Proactive and On-Demand System Health Checks

System Health is used to check the status of critical functionality across your system and assists Exabeam engineers with troubleshooting. Exabeam provides visibility on the backend data pipeline via Health Checks. Graphs and tables on the page visually represent the health status for all of the key systems, as well as indexes and the appliance, so you are always able to check statuses at a glance and track health over time.

Proactive health checks run automatically and periodically in the background.

On-demand health checks can be initiated manually and are run immediately. All newly gathered health check statuses and data is updated in the information panes on the page. All proactive and on-demand health checks are listed on the Health Checks page. Proactive health checks are visible by any user in your organization. Only users with administrator permission can reach the page.

Exabeam Notification Icon
Figure 5. Exabeam Notification Icon


When a health check is triggered, a notification message is displayed in the upper right corner of the UI. Select the alert icon to open a side panel that lists the alerts and provides additional detail. A panel listing all notifications is expanded.

Health Alerts panel
Figure 6. Health Alerts panel


These alerts are also listed under the Health Alerts tab in the System Health page. In general:

  • Warning: There is an issue that should be brought to the attention of the user.

  • Critical: Immediate action is recommended. In all cases, if an alert is raised on your system, please contact Exabeam Customer Success.

To reach the Health Checks page, navigate to the System Health page from the Settings tab at the top right corner of any page, then select the Health Checks tab.
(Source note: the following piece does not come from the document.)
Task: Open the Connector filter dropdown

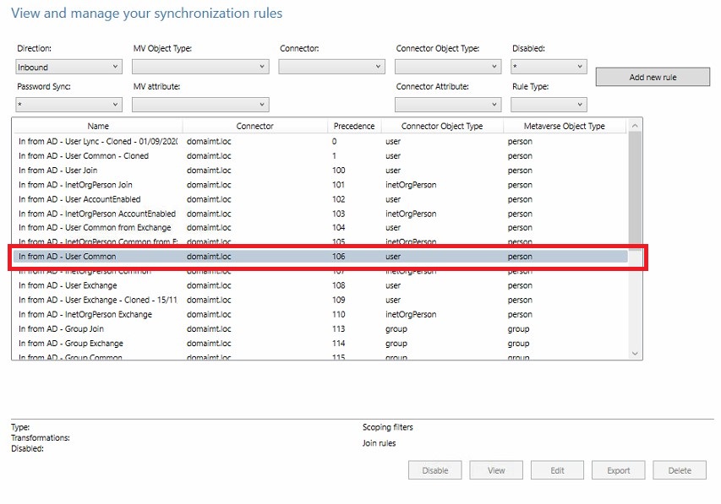Action: tap(331, 67)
Health check categories are:

  • Service Availability – License expiration, database, disaster recovery, Web Common application engine, directory service, aggregators, and external connections

  • Node Resources – Load, performance, and retention capacity

  • Service Availability (Incident Processors and Repositories) - IR, Hadoop, and Kafka performance metrics

Data Lake Specific Health Checks

  • Service Availability (Context Processors and Repositories) - API server, connectors, and collectors

  • Log storage - Log repository health and utilization

  • Ingestion Limit - Ingestion queue health and performance

  • Data Lake Archive - Archive health

  • Data Lake Migrations - Migration task status

  • Data Lake Index creation - Last index creation task status

  • Data Lake Index merge - Merge task status

  • Data Lake Log Forwarding - Log forwarding task health

  • Data Lake Index Reindex - Reindex task status and performance

System Health - Data Lake Health Checks page
Figure 7. System Health - Data Lake Health Checks page


How to Configure System Health Alert Notifications

System health alert notifications can be configured for delivery to recipients via email or Syslog.
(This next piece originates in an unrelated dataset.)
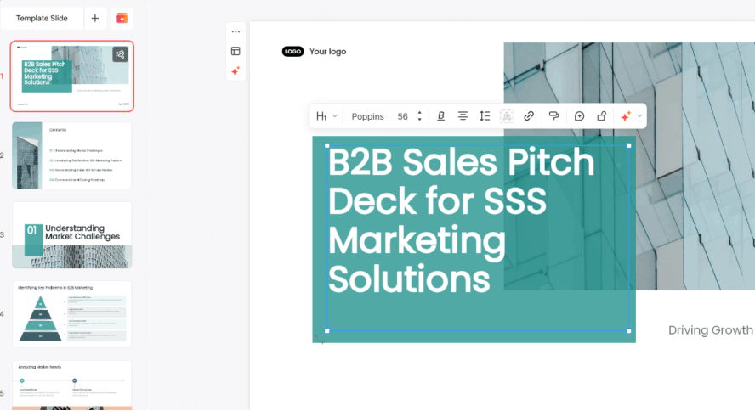Screen dimensions: 755x411
Task: Insert a hyperlink on selected text
Action: coord(529,116)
Navigate to the Settings > Notifications > Setup Notifications. This will be where all of your email and Syslog notifications are listed. If you have not yet set up any notifications, this page will be empty. This is where you can configure health alerts to be sent via Email and/or Syslog. You can set up the details of the SMTP server for email notifications and Syslog destination server for alerts to be sent via Syslog.

Data Lake Cluster Health Status

There are components unique to Data Lake that impact health status of clusters overall. It is important to distinguish which part is involved in Data Lake's performance. Health statuses indicate:

Status Color

State

Interface Services

Ingestion

Storage

Green

Healthy

All services performing as expected:

  • lms-server

  • web-common

  • lms-ui

Ingestion lag is less than 30 minutes

No significant performance issue

Yellow

Operational with degraded performance

All services operational with minor performance impact

Ingestion lag is greater than 30 minutes

No significant performance issue

Red

Severely degraded performance

One or more service is not operating

Ingestion lag is more than 60 minutes and less than 50% of incoming events per second (EPS) is processed

Storage performance is impacted

Table 2. Health Status Indicators


Note

To further protect Data Lake performance, Exabeam implemented circuit breakers to quash excessively heavy queries. For example, a query that returns billions of results does not reflect a useful search. Circuit breakers would be tripped to cancel such a query to avoid it from drawing Data Lake resources.

View Cluster Status

Elasticsearch is the data repository engine in Data Lake . Exabeam provides specific monitoring to its inner workings to assist you with optimization and determining when and how to apply preventive measures.

The Cluster Status breaks down the shard status in each Data Lake cluster and will tell you if the cluster is re-balancing. If the number of unassigned shards is increasing or constant, then the status will likely be a yellow warning.

You can view the health of your data repositories by navigating to Settings > System Health > Cluster Details.

Data Lake System Health - Cluster Details page
Figure 8. Data Lake System Health - Cluster Details page


The status is indicated with the following:

  • Good = Healthy condition

  • Warning = There is an issue that should be brought to the attention of the user.

  • Critical = Immediate action is recommended.

Scroll down the Cluster Details page to view ElasticSearch status and information.

Cluster Details

This table breaks down the memory and number of shards per node. The percentage of memory used here is an important metric and should not go higher than 80%. This will also tells you if there are too many shards in the cluster.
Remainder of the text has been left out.